Methods:Computed tomography (CT) scanning and treatment were performed in head first supine (HFS) and feet first supine (FFS) orientations with an overlap at mid-thigh. Patients along with the immobilization device were manually rotated by 180° to change the orientation after the delivery of HFS plan. The dose at the junction was contributed by a complementary dose gradient from each of the plans. Plan was to deliver 95% of 12 Gy to 98% of clinical target volume with dose heterogeneity <10% and pre-specified organs-at-risk dose constraints. Megavoltage-CT was used for position verification before each fraction. Patient specific quality assurance and in vivo film dosimetry to verify junction dose were performed in all patients.

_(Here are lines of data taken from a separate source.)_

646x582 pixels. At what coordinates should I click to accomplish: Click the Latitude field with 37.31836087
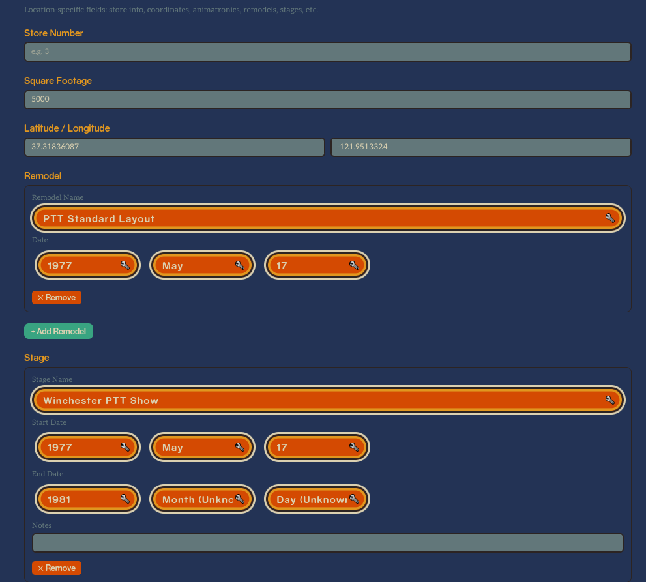(x=174, y=147)
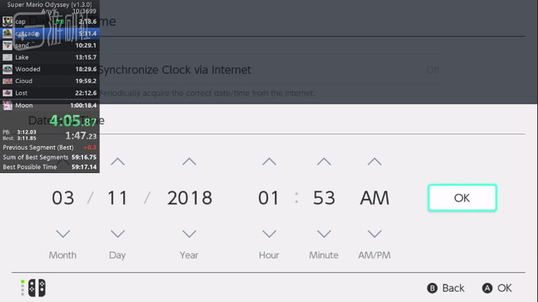This screenshot has width=538, height=302.
Task: Increase the Minute with up chevron
Action: (324, 162)
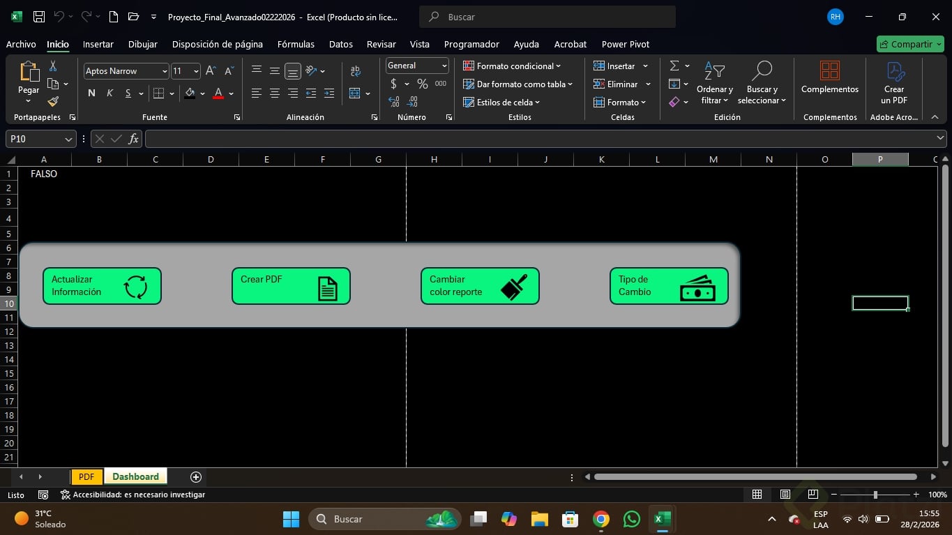This screenshot has height=535, width=952.
Task: Click the Center align text icon
Action: tap(275, 93)
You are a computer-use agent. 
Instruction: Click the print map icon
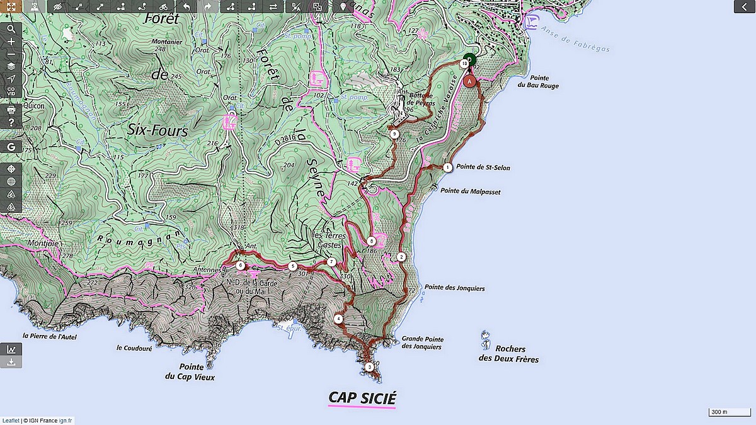(x=11, y=110)
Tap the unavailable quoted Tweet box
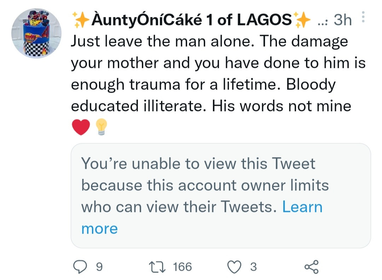This screenshot has width=382, height=280. 221,195
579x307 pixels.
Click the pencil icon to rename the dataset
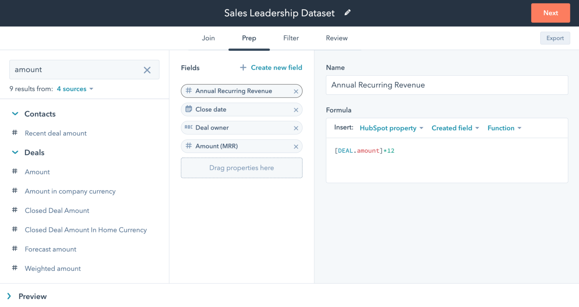(347, 12)

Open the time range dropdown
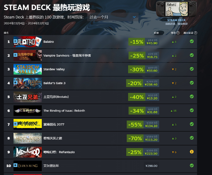tap(113, 17)
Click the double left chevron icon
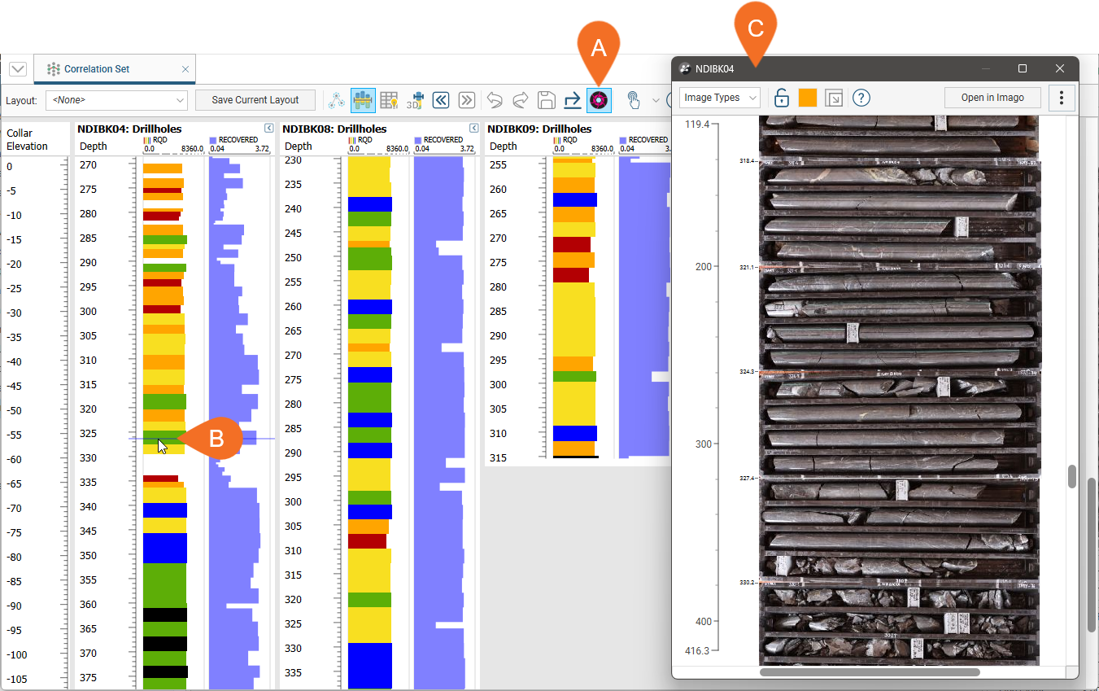Screen dimensions: 1099x691 (x=441, y=100)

Results:Treatment was delivered in two daily fractions of 2 Gy each for 3 days with at least 8-hour gap between each fraction. The target coverage goals were met in all the patients. The average person-hours per patient were 16.5, 21.5, and 25.75 for radiation oncologist, radiation therapist, and medical physicist, respectively. Average in-room time per patient was 9.25 hours with an average beam-on time of 3.32 hours for all the 6 fractions.
Conclusion:This report comprehensively describes technique and resource requirements for TMLI and would serve as a practical guide for departments keen to start this service. Despite being time and labor intensive, it can be implemented safely and robustly.